The failure mode of basic CoT is unanchored reasoning. The model generates plausible-sounding intermediate steps that don't actually connect to the final answer. For computation-heavy tasks, this produces confident wrong answers. The model appears to reason but the reasoning is self-referential rather than grounded in the problem.
Advanced CoT variants address this anchoring problem. "Let me work through this carefully" produces better results than "think step by step" because it implies verification rather than generation. The distinction matters: asking for verification changes the model's behavior from "generate reasoning" to "check reasoning as you generate it."
Another advanced pattern: explicitly separating analysis from synthesis. The prompt requests that the model first identify relevant facts, then apply reasoning to those facts, then combine into a final answer. This separation gives the model discrete stages that it can self-verify more easily than continuous reasoning.
SYSTEM_PROMPT = """You are a precise analyst. Follow this exact format:
## ANALYSIS
List the specific facts from the input that are relevant to the question.
Number each fact. Do not add facts not present in the input.
## REASONING
Apply logic to derive the answer from the facts listed above.
Reference each fact by number when using it.
## CONCLUSION
State the final answer based only on the REASONING section.
"""
def structured_cot_query(question: str, context: str) -> str:
"""Chain-of-thought with explicit stage separation."""
full_prompt = f"""{SYSTEM_PROMPT}
Question: {question}
Context:
{context}
Format your response according to the required structure."""
response = ollama.generate(
model='llama3.2',
prompt=full_prompt,
system=SYSTEM_PROMPT # Ollama handles this via system parameter
)
return response['response']
A more effective variant uses "least-to-most" prompting: the model first determines what information is needed to answer, then requests that information, then produces the answer. This is particularly effective for compound questions where the user assumes implicit knowledge the model might not have.
The anchoring problem in CoT becomes severe with larger contexts.

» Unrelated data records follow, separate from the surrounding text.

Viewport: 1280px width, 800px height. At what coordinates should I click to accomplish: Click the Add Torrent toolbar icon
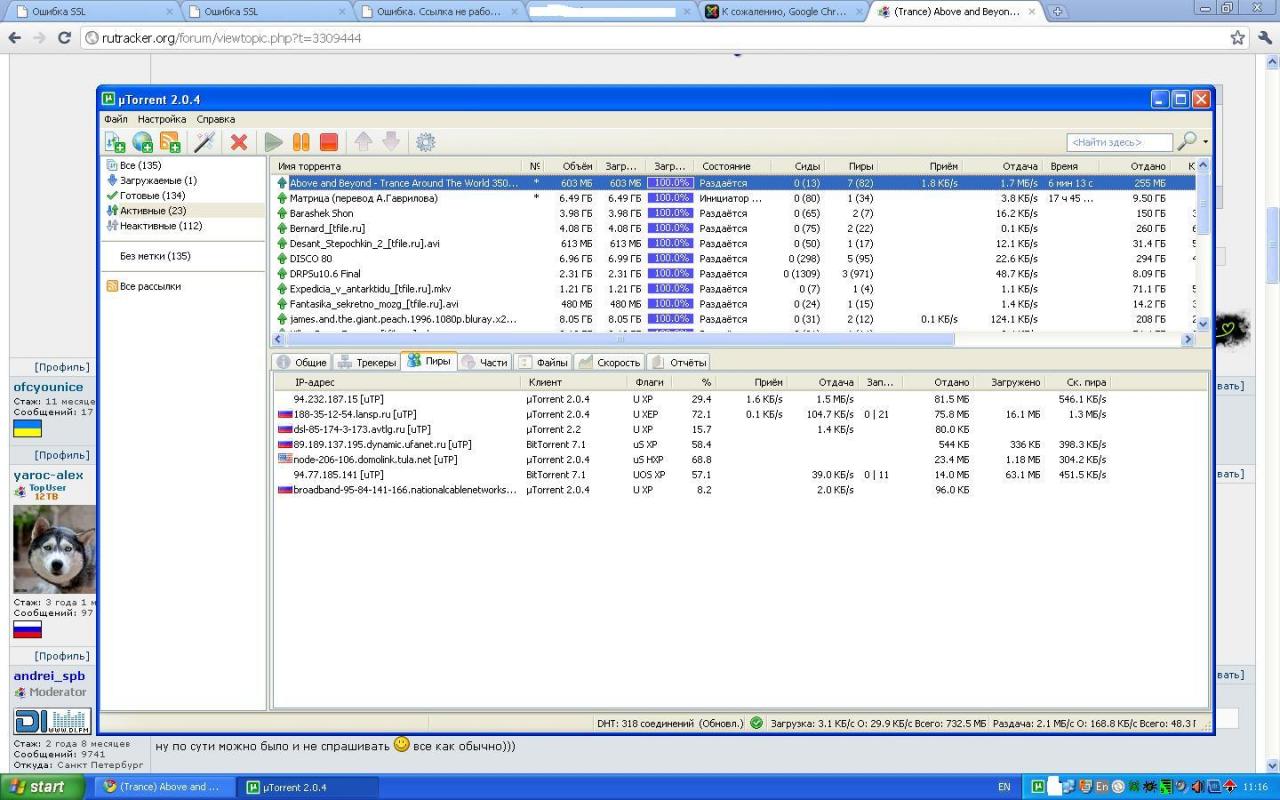[x=115, y=142]
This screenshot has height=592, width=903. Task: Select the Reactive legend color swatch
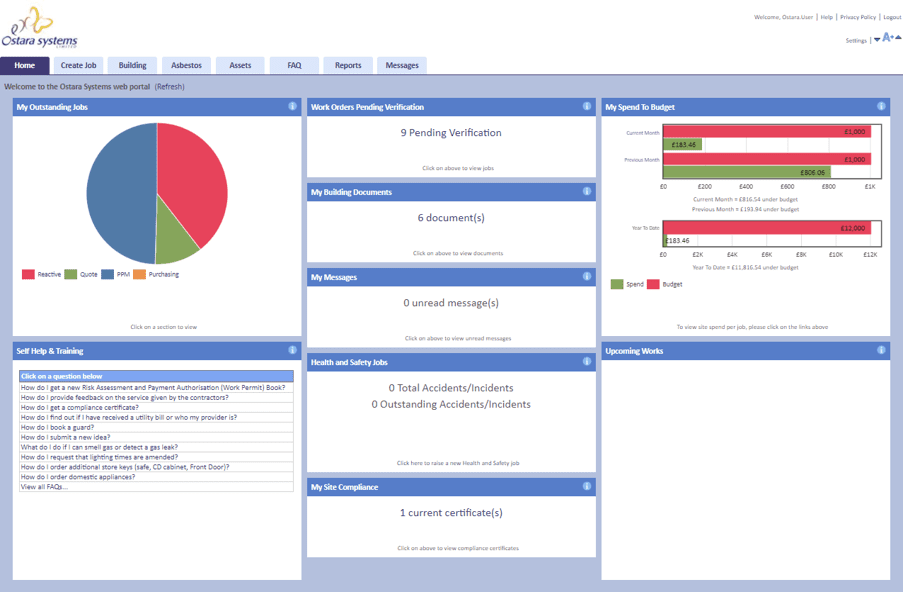(x=28, y=274)
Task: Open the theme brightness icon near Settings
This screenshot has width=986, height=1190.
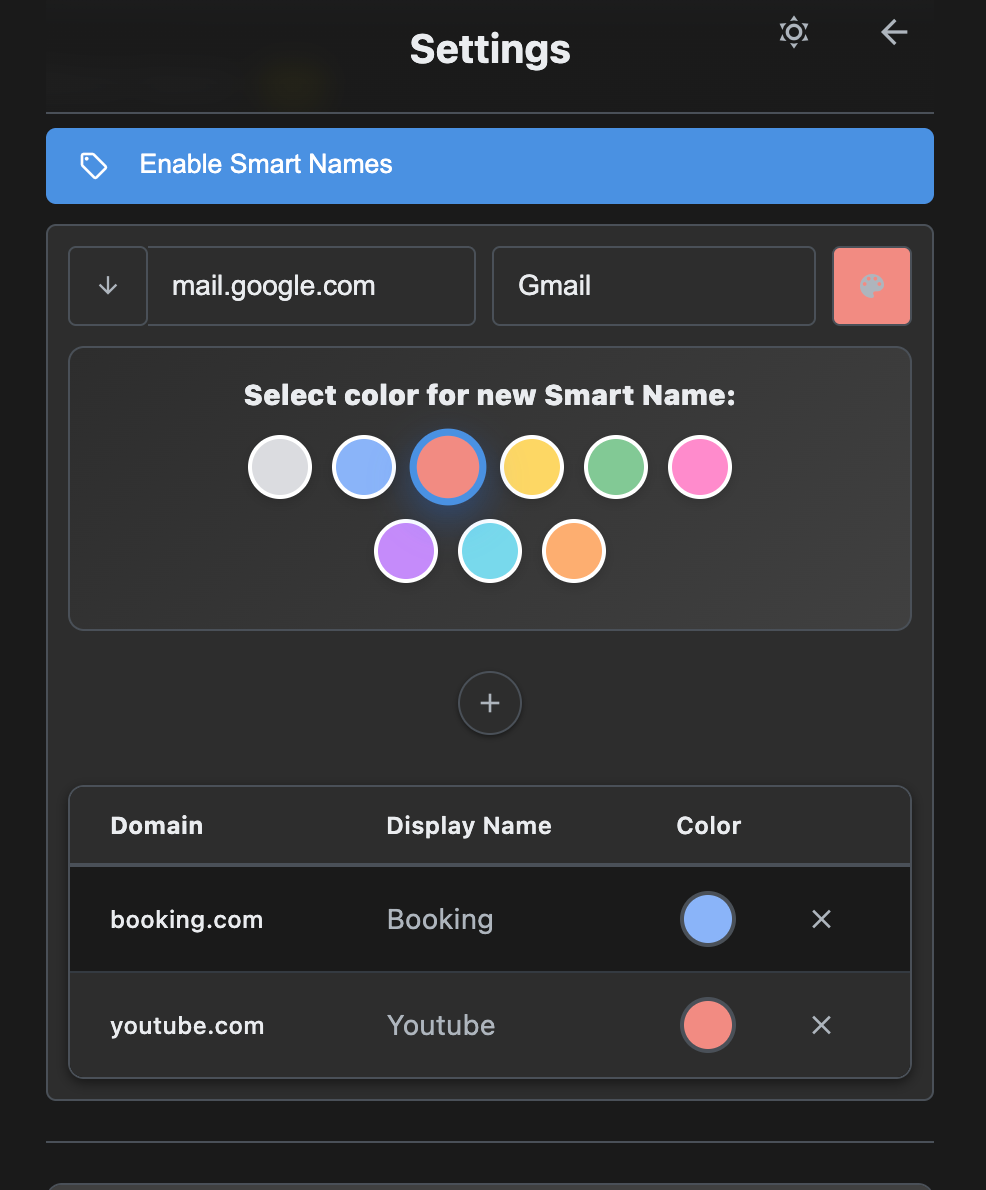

When the input contains significant irrelevant information, the model's reasoning steps reference both relevant and irrelevant content. Advanced CoT prompts explicitly instruct the model to flag when information is missing or contradictory rather than guessing.
Take a multi-step question from your domain. Write three CoT variants: (1) "think step by step," (2) the analysis/reasoning/conclusion structure shown above, and (3) a "least-to-most" variant. Run each 10 times with the same input and compare output variance and accuracy. Most advanced CoT is overkill—find where it actually helps.